Спок мысленно вздохнул, в который раз подивившись способности людей антропоморфизировать объекты неживой природы, а также смешивать художественные метафоры с научными терминами – но внешне не подал вида. Эта экспрессивная манера выражаться неожиданно вызвала в нем что-то вроде ностальгии, напомнив яркий и образный язык Монтгомери Скотта, а также неподражаемую манеру доктора Маккоя.
Но было еще кое-что. В процессе осмысления поступающих данных – поразительно интересных, надо сказать! – у него все четче оформлялось раздражающее ощущение, которому он не мог найти названия. Вроде неясного образа, скользящего где-то по самому краю памяти, но не желающего проявляться полностью – что, учитывая вулканскую совершенность этой самой памяти, уже само по себе было странным. Можно, конечно, предположить это следствием возраста и естественного угасания способностей мозга… но Спок хорошо знал себя. Его сердце «сдавало обороты» (как сказал бы Джим) – но сознание оставалось безупречно ясным, за это он мог поручиться.
Нет, это скорее было похоже на… да, его человеческие друзья называли такое «дежавю». Словно он уже видел эту звезду когда-то и имел с ней дело – но не помнит, когда и как.
И это само по себе было необъяснимо.
– Как я понимаю, парой голубого гиганта в данной системе является нейтронная звезда? – сказал Спок вслух. – Исходя из звуковой обработки радиосигнала, пульсар?
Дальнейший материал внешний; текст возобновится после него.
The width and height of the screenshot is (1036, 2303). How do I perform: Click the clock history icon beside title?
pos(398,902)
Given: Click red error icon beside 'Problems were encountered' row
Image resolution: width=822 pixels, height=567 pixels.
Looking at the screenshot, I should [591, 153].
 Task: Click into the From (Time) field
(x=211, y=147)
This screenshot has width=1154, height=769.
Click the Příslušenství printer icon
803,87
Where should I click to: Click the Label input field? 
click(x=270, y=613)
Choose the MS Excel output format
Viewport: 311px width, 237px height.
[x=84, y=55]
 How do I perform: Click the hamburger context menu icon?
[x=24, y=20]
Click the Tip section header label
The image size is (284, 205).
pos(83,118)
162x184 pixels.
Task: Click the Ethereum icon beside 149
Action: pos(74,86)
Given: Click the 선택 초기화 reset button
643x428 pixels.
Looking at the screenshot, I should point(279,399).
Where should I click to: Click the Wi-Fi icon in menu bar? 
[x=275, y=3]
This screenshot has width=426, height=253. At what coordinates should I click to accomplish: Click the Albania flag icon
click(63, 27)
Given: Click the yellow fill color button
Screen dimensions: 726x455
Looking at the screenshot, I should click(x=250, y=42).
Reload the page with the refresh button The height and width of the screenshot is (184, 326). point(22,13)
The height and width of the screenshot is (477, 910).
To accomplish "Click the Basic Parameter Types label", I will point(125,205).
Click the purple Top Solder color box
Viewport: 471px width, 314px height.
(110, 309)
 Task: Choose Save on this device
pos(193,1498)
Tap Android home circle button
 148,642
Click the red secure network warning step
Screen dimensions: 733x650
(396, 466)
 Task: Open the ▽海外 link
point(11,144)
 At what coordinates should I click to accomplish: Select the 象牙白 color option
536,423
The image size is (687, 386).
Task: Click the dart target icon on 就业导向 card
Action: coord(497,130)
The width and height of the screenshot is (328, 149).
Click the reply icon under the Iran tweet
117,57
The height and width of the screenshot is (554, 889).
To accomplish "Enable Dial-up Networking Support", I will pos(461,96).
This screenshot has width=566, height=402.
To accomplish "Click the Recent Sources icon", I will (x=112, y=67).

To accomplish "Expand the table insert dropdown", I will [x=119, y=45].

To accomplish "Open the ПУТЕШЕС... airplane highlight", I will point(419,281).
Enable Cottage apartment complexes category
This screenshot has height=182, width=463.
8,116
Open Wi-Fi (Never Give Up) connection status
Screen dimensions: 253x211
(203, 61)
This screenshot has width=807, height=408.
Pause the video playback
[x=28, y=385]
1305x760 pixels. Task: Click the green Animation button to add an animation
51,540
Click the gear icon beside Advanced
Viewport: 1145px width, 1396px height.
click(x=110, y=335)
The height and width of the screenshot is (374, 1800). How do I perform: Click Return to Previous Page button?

– Вы задаете правильные вопросы! – эмоционально воздел руку профессор. – Вторая звезда чрезвычайно интересна! Масса, плотность, объем и скорость вращения указывают на пульсар, но расчет кинетической энергии дал несравненно большие величины. Черной дырой она быть не может по гравитационным показателям. Я бы предположил кварковую звезду, но это было бы уж слишком большим везением, они непостижимо редки… Так что в данный момент мой математико-аналитический отдел штурмует эту проблему всеми возможностями доступной им логики.
– Автоматический зонд? – предположил Спок.
– Отправляли, – ответила вместо своего шефа Гайя. – Ни один не долетел. Слишком высокий уровень радиопомех.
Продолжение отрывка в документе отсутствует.